WATER restrictions have been proposed in southern Spain in a bid to save farmers’ crops.
The Ministry of the Environment is considering imposing the measures on the Costa del Sol due to the current drought.
Parks, gardens and pools could be denied water as fruit and vegetable harvests are at risk of being lost.
Farmers and the Junta de Andalucia regional authority have discussed emergency measures including the use of recycled water from sewage treatment plants, but this would require heavy investment.
Alejandro Clavero, president of the Drafting Committee of the Statutes and Ordinances of the Central Irrigation Board of the Axarquia, said:
“The problem is that all of this leads to money. Thousands of litres of water are thrown into the sea every month but putting them at our disposal requires money and time.”

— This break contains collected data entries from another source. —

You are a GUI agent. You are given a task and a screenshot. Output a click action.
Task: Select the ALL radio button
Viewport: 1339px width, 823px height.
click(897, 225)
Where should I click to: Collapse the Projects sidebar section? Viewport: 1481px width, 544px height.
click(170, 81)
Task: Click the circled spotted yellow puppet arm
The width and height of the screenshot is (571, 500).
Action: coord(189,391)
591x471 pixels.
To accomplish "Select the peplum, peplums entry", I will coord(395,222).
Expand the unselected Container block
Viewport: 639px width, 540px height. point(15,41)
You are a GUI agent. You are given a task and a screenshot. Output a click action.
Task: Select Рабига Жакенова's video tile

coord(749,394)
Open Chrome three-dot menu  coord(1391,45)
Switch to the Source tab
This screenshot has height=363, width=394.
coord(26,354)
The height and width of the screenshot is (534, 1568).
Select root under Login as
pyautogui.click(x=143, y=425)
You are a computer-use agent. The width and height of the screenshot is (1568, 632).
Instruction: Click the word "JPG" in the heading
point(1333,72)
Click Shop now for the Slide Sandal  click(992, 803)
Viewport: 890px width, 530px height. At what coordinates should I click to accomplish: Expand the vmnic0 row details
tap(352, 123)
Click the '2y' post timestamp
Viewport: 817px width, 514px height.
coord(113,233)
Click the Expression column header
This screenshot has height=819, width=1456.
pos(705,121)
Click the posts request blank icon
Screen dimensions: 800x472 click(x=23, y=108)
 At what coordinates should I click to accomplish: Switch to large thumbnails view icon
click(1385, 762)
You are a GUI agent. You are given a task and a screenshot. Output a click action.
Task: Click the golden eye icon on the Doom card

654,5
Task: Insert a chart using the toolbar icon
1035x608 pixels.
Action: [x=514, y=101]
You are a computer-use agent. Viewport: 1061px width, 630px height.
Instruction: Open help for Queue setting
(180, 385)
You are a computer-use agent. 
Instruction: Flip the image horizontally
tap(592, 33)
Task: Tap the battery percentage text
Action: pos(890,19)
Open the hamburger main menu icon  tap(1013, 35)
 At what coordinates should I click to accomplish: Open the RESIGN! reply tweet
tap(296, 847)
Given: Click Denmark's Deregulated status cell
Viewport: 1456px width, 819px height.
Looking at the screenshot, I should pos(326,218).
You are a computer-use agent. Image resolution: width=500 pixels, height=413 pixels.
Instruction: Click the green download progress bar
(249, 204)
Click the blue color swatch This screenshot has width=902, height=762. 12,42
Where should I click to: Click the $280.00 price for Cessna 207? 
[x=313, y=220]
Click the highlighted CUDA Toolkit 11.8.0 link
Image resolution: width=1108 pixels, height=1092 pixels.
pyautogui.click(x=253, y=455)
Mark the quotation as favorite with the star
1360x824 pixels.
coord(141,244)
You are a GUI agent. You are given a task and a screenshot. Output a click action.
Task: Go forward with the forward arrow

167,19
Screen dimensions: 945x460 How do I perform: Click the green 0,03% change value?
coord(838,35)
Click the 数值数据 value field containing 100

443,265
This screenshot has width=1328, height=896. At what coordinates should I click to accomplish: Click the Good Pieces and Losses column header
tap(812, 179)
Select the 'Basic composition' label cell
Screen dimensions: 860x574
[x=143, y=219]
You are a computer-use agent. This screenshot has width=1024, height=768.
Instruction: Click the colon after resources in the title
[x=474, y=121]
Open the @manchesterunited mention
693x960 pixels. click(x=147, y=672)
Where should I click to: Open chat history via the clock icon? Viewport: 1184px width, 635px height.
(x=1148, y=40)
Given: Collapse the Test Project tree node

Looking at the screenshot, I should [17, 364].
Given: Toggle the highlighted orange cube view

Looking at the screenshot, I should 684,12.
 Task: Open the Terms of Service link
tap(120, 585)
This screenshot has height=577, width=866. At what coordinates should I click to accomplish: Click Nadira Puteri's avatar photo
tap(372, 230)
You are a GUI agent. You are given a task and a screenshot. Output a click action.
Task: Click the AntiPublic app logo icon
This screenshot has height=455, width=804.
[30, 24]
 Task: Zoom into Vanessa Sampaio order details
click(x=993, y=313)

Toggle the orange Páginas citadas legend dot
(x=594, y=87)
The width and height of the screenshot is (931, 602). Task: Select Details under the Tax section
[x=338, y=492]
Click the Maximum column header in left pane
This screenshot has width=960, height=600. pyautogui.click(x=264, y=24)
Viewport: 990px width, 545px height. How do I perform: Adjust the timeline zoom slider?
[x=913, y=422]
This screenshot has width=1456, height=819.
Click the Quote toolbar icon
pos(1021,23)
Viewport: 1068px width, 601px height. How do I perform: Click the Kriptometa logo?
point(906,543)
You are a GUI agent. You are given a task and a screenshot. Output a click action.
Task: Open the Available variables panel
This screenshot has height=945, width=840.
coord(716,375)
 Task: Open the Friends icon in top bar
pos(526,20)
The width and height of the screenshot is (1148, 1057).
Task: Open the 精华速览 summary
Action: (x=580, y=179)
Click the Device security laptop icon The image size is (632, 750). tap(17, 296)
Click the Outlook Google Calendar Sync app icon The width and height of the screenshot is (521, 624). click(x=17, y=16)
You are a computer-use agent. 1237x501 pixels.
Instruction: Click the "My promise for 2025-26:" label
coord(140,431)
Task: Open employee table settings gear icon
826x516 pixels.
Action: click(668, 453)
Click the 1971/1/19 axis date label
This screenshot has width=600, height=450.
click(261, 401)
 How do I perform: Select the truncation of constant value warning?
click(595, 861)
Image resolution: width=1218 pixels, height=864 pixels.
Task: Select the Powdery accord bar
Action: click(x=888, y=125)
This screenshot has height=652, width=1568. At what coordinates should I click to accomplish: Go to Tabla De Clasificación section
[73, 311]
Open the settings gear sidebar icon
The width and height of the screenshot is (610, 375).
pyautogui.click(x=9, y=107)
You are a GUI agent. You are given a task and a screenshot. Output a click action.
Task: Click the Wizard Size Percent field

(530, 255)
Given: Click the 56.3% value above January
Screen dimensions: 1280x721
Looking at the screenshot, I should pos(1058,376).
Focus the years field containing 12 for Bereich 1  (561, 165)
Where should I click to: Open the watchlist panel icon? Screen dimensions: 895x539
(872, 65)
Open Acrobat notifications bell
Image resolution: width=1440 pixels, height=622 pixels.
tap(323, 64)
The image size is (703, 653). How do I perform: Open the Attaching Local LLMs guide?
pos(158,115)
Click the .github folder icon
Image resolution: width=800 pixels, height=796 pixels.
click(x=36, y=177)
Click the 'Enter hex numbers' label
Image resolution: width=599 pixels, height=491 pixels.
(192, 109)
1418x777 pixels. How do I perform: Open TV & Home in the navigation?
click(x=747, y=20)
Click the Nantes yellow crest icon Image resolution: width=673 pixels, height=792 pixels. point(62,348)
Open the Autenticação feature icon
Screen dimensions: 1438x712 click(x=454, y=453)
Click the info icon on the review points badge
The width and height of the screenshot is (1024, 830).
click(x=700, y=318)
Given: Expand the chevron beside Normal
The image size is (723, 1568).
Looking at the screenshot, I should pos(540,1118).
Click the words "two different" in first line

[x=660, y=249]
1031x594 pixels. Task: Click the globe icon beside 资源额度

The management of the Costa del Sol, Guadalhorce-Limonero and La Viñuela-Axarquia water boards will meet this week with a view to discussing the most effective water-saving measures and how they will be implemented.
The Agrarian Association of Young Farmers in Malaga claim to have demanded such measures for more than three years.
General secretary, Benjamin Fauli, said: “You can’t take measures to deal with a drought if they can’t be carried out due to lack of investment. What it does is delay the inevitable when we need an immediate solution.”
Some of the emergency works that the Junta de Andalucia has put in place include the desalination of the Rubite tunnel, the connection of the wells of the Chillar to the supply network of the La Viñuela system and the use of recycled water from Velez- Malaga and Algarrobo.
These vital measures have helped to salvage this year’s mango and avocado harvests which were almost lost.
Subtropical crops and trees struggle the most in July, August and September.